I'm excited that the keynote speaker of the conference is Margaret Wente. She has been one of the most effective journalists in the country at exposing the insanity of Canada's HRCs. Her column about the Ontario Human Rights Commission trial of a plastic surgeon who violated the "human right" of a male-to-female transexual who wanted, uh, intimate female surgery remains the most hilarious and outrageous editorial I've read on the subject.
Of course, there will be censors on the panel, too -- including John Miller, the journalism professor who tried (unsuccessfully) to intervene in the BC HRT kangaroo trial of Mark Steyn and Maclean's magazine. I'm looking forward to meeting Miller. I've never met a pro-censorship journalist before, but I'm just a small town boy.

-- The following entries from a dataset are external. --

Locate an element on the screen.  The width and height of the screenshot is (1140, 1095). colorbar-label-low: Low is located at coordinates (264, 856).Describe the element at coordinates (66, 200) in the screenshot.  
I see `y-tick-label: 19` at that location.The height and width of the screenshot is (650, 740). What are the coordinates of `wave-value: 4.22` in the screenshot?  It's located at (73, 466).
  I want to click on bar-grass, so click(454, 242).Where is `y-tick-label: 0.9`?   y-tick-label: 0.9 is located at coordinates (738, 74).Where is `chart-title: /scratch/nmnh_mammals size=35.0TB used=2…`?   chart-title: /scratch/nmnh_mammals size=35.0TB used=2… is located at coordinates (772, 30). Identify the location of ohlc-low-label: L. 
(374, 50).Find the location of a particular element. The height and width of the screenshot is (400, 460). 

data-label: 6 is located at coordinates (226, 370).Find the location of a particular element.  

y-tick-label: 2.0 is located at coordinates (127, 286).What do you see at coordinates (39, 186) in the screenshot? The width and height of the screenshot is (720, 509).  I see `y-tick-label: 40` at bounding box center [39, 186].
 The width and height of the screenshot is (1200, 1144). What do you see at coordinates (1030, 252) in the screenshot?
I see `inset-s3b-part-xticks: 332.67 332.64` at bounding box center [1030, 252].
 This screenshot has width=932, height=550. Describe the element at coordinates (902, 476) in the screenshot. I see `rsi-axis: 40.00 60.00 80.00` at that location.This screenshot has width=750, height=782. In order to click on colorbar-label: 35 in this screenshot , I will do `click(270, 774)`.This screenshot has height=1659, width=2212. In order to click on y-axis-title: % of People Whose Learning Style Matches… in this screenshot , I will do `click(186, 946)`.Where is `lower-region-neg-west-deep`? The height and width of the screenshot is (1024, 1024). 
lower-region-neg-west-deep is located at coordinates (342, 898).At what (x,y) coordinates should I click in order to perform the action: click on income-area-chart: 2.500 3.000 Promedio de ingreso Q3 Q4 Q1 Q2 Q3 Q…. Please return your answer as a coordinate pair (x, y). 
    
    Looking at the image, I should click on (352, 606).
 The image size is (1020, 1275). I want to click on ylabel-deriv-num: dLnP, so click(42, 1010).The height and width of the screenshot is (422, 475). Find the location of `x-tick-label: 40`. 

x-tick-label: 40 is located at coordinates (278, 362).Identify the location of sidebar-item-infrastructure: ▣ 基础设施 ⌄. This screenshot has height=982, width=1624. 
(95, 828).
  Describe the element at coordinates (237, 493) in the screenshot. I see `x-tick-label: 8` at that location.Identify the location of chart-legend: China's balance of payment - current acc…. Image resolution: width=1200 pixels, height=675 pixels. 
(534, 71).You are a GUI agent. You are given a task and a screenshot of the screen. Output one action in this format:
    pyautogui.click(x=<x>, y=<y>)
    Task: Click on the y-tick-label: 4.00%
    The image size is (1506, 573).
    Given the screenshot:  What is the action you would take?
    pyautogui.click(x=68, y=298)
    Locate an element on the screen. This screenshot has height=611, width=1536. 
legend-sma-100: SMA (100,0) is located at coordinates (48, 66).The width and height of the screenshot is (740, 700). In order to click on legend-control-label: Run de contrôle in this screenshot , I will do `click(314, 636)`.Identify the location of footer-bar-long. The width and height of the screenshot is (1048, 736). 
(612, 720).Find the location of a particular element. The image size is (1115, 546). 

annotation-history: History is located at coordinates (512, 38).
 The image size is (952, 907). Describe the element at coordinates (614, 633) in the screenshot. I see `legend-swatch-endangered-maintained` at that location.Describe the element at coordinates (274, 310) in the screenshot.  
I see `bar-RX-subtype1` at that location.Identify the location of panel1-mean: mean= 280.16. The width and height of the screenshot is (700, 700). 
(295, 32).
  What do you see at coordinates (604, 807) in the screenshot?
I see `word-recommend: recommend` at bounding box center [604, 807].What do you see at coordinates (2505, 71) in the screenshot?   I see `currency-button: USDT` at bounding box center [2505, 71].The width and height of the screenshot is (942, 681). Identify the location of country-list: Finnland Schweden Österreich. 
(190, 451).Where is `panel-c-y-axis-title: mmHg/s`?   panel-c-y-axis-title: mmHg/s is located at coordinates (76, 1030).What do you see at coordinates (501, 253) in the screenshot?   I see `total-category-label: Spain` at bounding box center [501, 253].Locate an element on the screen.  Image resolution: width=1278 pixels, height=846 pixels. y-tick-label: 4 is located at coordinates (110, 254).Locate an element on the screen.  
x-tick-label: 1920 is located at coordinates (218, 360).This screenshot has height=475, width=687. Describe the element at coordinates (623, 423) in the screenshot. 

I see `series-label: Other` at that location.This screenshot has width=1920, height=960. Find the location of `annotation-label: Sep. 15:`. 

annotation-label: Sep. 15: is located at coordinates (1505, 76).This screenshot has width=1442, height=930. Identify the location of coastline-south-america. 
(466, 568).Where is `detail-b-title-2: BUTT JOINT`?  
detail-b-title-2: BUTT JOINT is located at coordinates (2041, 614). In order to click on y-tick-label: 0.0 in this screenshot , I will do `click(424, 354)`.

I'm glad the symposium will be held in Halifax. Not only is it a gorgeous city, but it's also home to the Halifax Chronicle-Herald, currently under siege by that province's HRC for daring to publish the cartoon to the left. They've been accused of violating human rights, too. I wonder if any folks from the paper will be in attendance (maybe) or the radical imam who filed the complaint (I'm thinking, probably not).
The title of the conference says it all: the right to offend. Free speech is meaningless if it applies only to inoffensive speech. The meaning of free speech is that it must be free from other things, including other admirable things, like good manners, political correctness, or the ideological fashions of the day. That's not to say there is no antidote to offensive speech. There are plenty, ranging from ignoring the offender, to rebutting him, to condeming him to socially ostracizing him. But none of those remedies involve the government and its unlimited power.
If I prepare my remarks in advance, I'll post them here on my blog. If you're in Nova Scotia, please stop by.